Changelog¶

Dev version¶

PR #478

Update the current “ready for review” to “ready for CI”. And add a new “ready for review” that don’t trigger the CI.

PR #477

Update to gymnasium>=1.0
Moving to numpy>=2.0 (for compatibility with gymnasium )
Moving to stable-baselines3>=2.4.1 (for compatibility with gymnasium )
Moving to “develop” branch of ‘scikit-fda’ (for compatibility with numpy 2)
Moving from cpickle to cloudpickle (for compatibility with gymnasium )
Add a tools in wrapper to get the “base environment” (useful to reseed gymnasium>=1.0 envs)
update CI with new poetry syntax (poetry sync)
Update CI with removing MacOS (incompatibility : Azure MacOS VM / pytorch>=2.3)

PR #476

Update lib versions and remove warnings from tests/CI : https://github.com/rlberry-py/rlberry/issues/471

PR #474

Create a new tool to load data from tensorboard logs : https://github.com/rlberry-py/rlberry/issues/472

PR #470

Integrates the writer directly into the base “Agent” via an option: https://github.com/rlberry-py/rlberry/issues/457

PR #468

New tool to find the path of the ‘manager_obj.pickle’ more easily: https://github.com/rlberry-py/rlberry/issues/407

PR #467

Allow the save as Gif for gymnasium env (make_gym) : https://github.com/rlberry-py/rlberry/issues/453

PR #463

Improve docstring and code documentation

add warning on adastop seeding

correct some typos

patch a bug on writer_data

update tests

Version 0.7.3¶

PR #454

remove unused libraries

PR #451

Moving UCBVI to rlberry_scool

PR #438

move long tests to rlberry research

PR #436 #444 #445 #447 #448 #455 #456

Update user guide

add tests on the user guide examples

removing rlberry_research references as much as possible (doc and code)

Version 0.7.1¶

PR #411

Moving “rendering” to rlberry

PR #405 #406 #408

fix plots

PR #404

add AdaStop

Version 0.7.0¶

PR #397

Automatic save after fit() in ExperienceManager

PR #396

Improve coverage and fix version workflow

PR #385 to #390

Switch from RTD to github page

PR #382

switch to poetry

PR #379

rlberry: everything for rl that is not an agent or an environment, e.g. experiment management, parallelization, statistical tools, plotting…

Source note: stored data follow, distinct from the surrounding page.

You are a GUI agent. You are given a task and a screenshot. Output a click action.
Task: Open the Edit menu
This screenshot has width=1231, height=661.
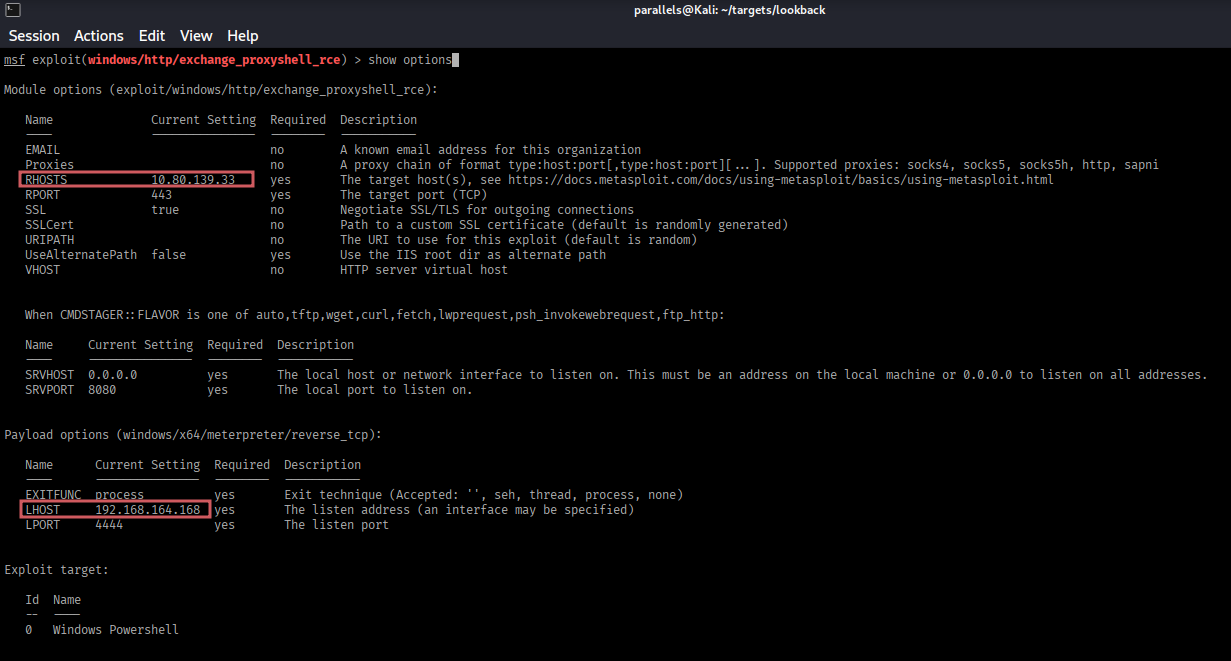point(152,36)
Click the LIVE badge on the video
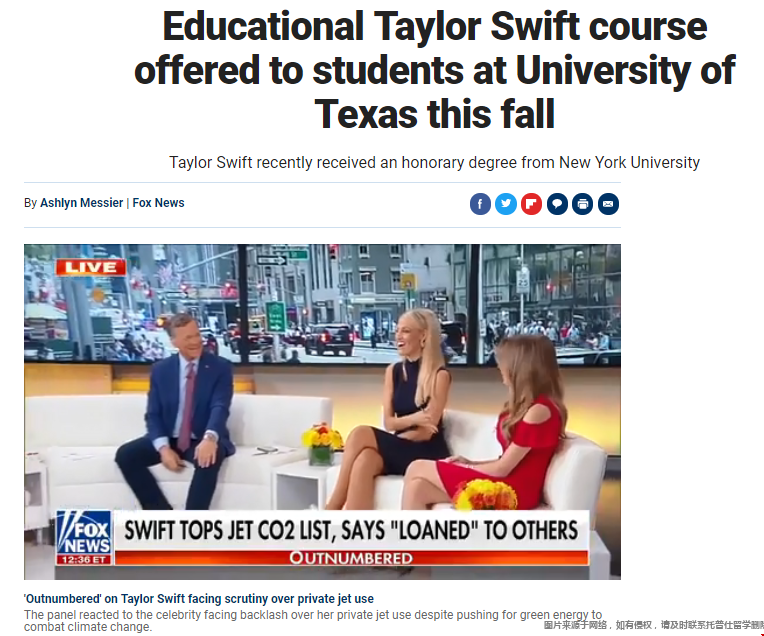 pos(91,267)
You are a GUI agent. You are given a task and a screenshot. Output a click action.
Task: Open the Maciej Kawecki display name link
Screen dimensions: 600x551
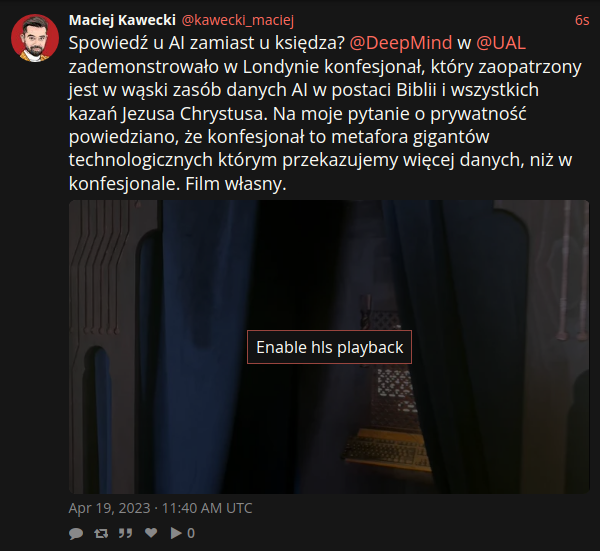tap(122, 20)
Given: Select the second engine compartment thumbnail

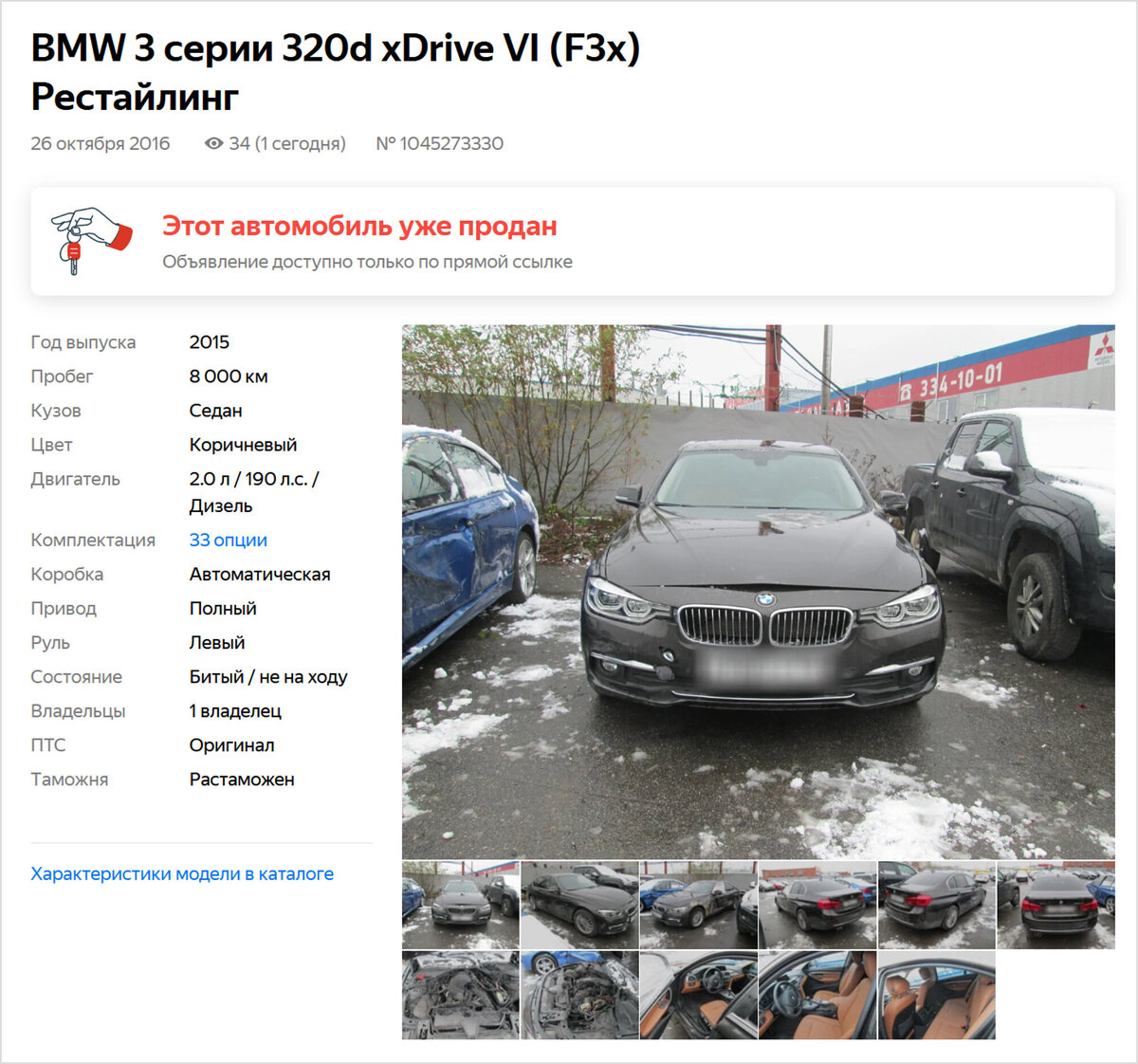Looking at the screenshot, I should point(579,996).
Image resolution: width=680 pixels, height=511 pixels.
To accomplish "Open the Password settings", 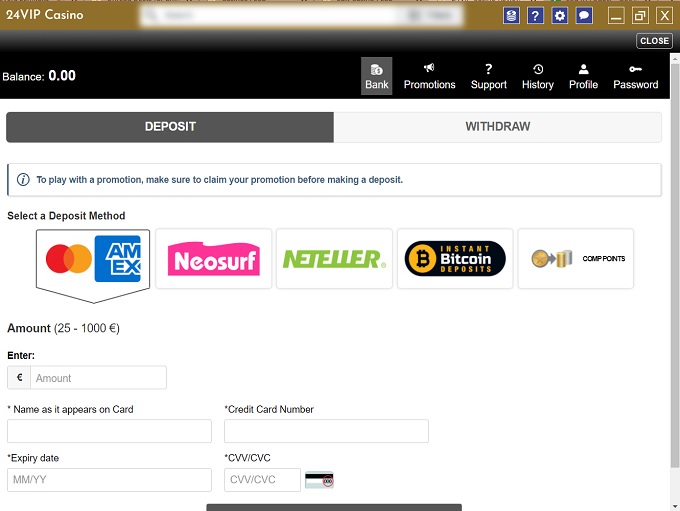I will 635,76.
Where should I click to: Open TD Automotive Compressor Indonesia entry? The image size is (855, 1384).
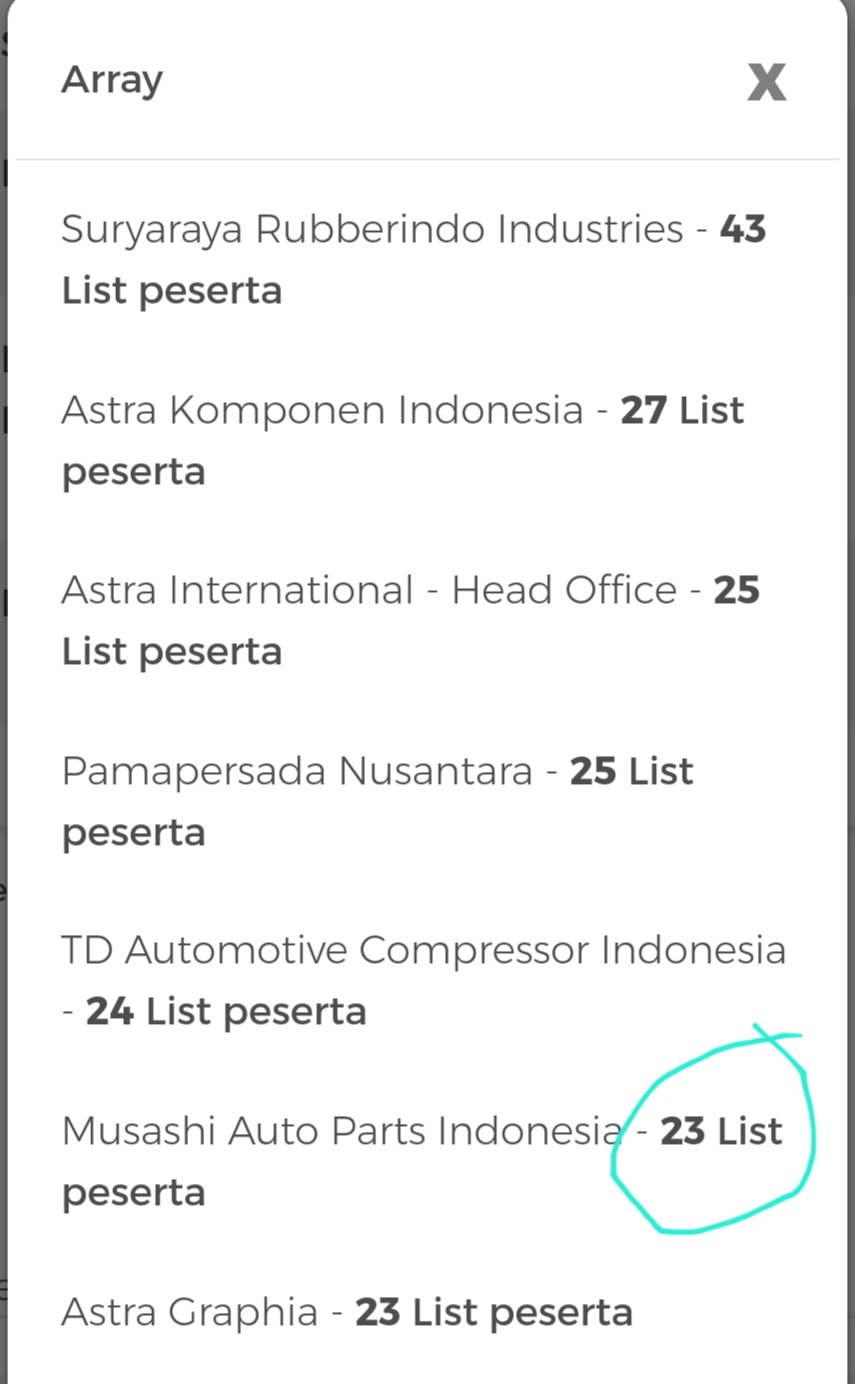422,980
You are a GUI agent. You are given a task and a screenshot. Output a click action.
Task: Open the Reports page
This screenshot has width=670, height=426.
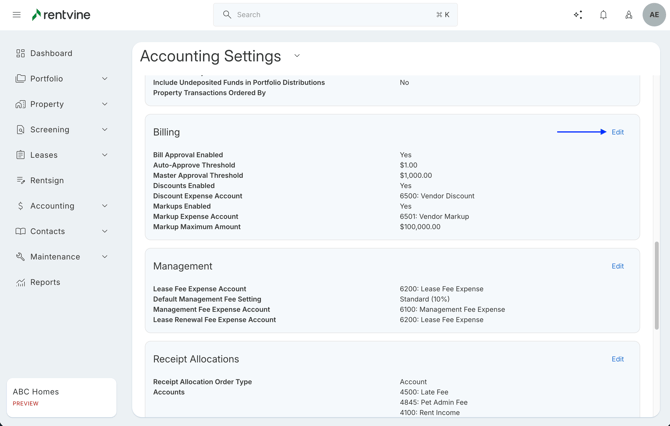(45, 283)
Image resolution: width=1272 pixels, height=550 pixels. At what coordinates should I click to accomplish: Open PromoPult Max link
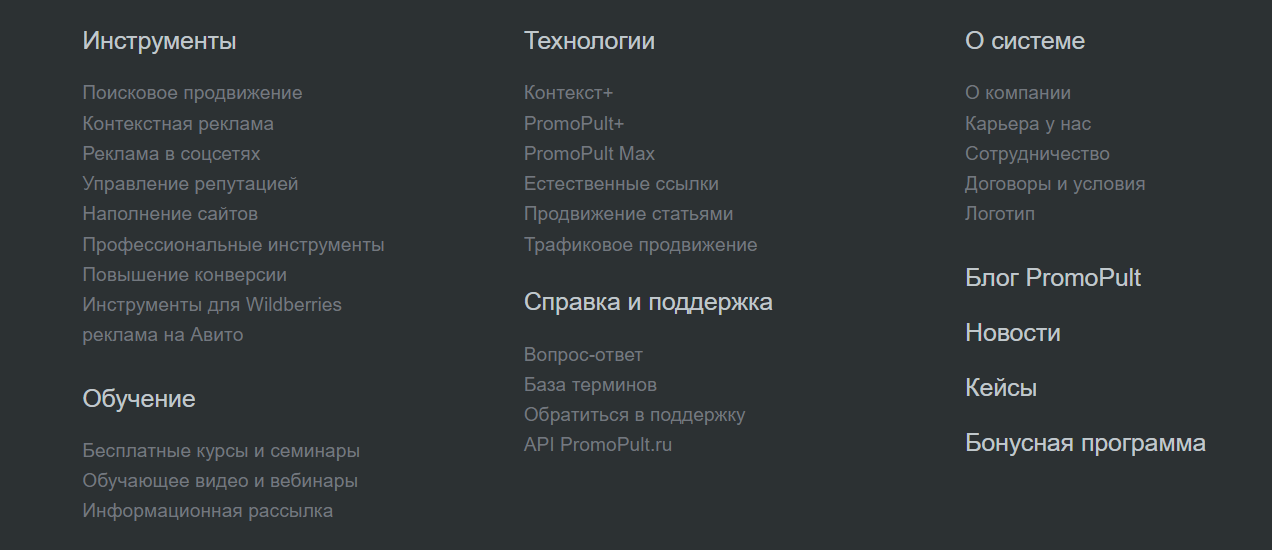pyautogui.click(x=589, y=154)
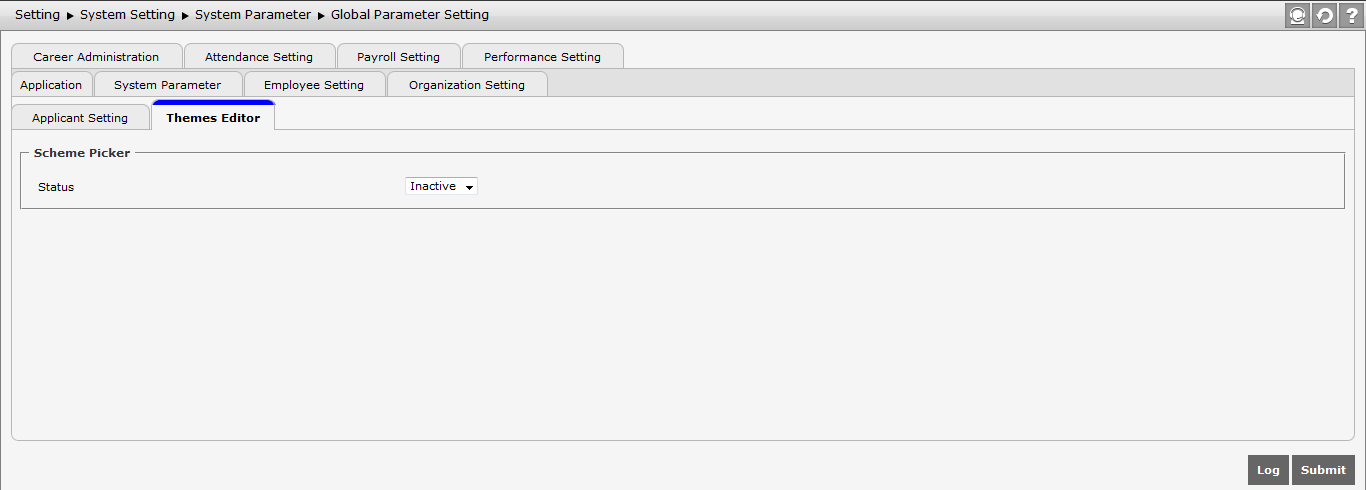
Task: Click System Parameter in the breadcrumb path
Action: pos(253,15)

rlberry-scool: repository for teaching materials, e.g. simplified algorithms for teaching, notebooks for tutorials for learning RL…

rlberry-research: repository of agents and environments used inside Inria Scool team

PR #376

New plot_writer_data function that does not depend on seaborn and that can plot smoothed function and confidence band if scikit-fda is installed.

Version 0.6.0¶

PR #276

Non adaptive multiple tests for agent comparison.

PR #365

Fix Sphinx version to <7.

PR #350

Rename AgentManager to ExperimentManager.

PR #326

Moved SAC from experimental to torch agents. Tested and benchmarked.

PR #335

Upgrade from Python3.9 -> python3.10

Version 0.5.0¶

PR #281, #323

Merge gymnasium branch into main, make gymnasium the default library for environments in rlberry.

Version 0.4.1¶

PR #318

Update to allow the training on a computer with GPU, save the agents, then load it on a computer without GPU.

PR #308

Update make_atari_env and PPO to be compatible together and use vectorized env (PPO manage the vector)

PR #298

Move old scripts (jax agents, attention networks, old examples…) that we won’t maintain from the main branch to an archive branch.

PR #277

Add and update code to use “Atari games” env

PR #281

New branch for code compatible with Gymnasium

Version 0.4.0¶

PR #273

Change the default behavior of plot_writer_data so that if seaborn has version >= 0.12.0 then a 90% percentile interval is used instead of sd.

PR #269

Add rlberry.envs.PipelineEnv a way to define pipeline of wrappers in a simple way.

PR #262

PPO can now handle continuous actions.

PR #261, #264

Implementation of Munchausen DQN in rlberry.agents.torch.MDQNAgent.
Comparison of MDQN with DQN agent in the long tests.

PR #244, #250, #253

Compress the pickles used to save the trained agents.

PR #235

Implementation of rlberry.envs.SpringCartPole environment, an RL environment featuring two cartpoles linked by a spring.

PR #226, #227

Improve logging, the logging level can now be changed with rlberry.utils.logging.set_level().
Introduce smoothing in curves done with plot_writer_data when only one seed is used.

PR #223

Moved PPO from experimental to torch agents. Tested and benchmarked.

Version 0.3.0¶

PR #206

Creation of a Deep RL tutorial, in the user guide.

PR #132

New tracker class rlberry.agents.bandit.tools.BanditTracker to track statistics to be used in Bandit algorithms.

PR #191

Possibility to generate a profile with rlberry.agents.manager.ExperimentManager.

PR #148, #161, #180

Misc improvements on A2C.
New StableBaselines3 wrapper rlberry.agents.stable_baselines.StableBaselinesAgent to import StableBaselines3 Agents.

PR #119

Improving documentation for agents.torch.utils
New replay buffer rlberry.agents.utils.replay.ReplayBuffer, aiming to replace code in utils/memories.py
New DQN implementation, aiming to fix reproducibility and compatibility issues.
Implements Q(lambda) in DQN Agent.

Feb 22, 2022 (PR #126)

Setup rlberry.__version__ (currently 0.3.0dev0)
Record rlberry version in a ExperimentManager attribute equality of ExperimentManagers
Override __eq__ method of the ExperimentManager class.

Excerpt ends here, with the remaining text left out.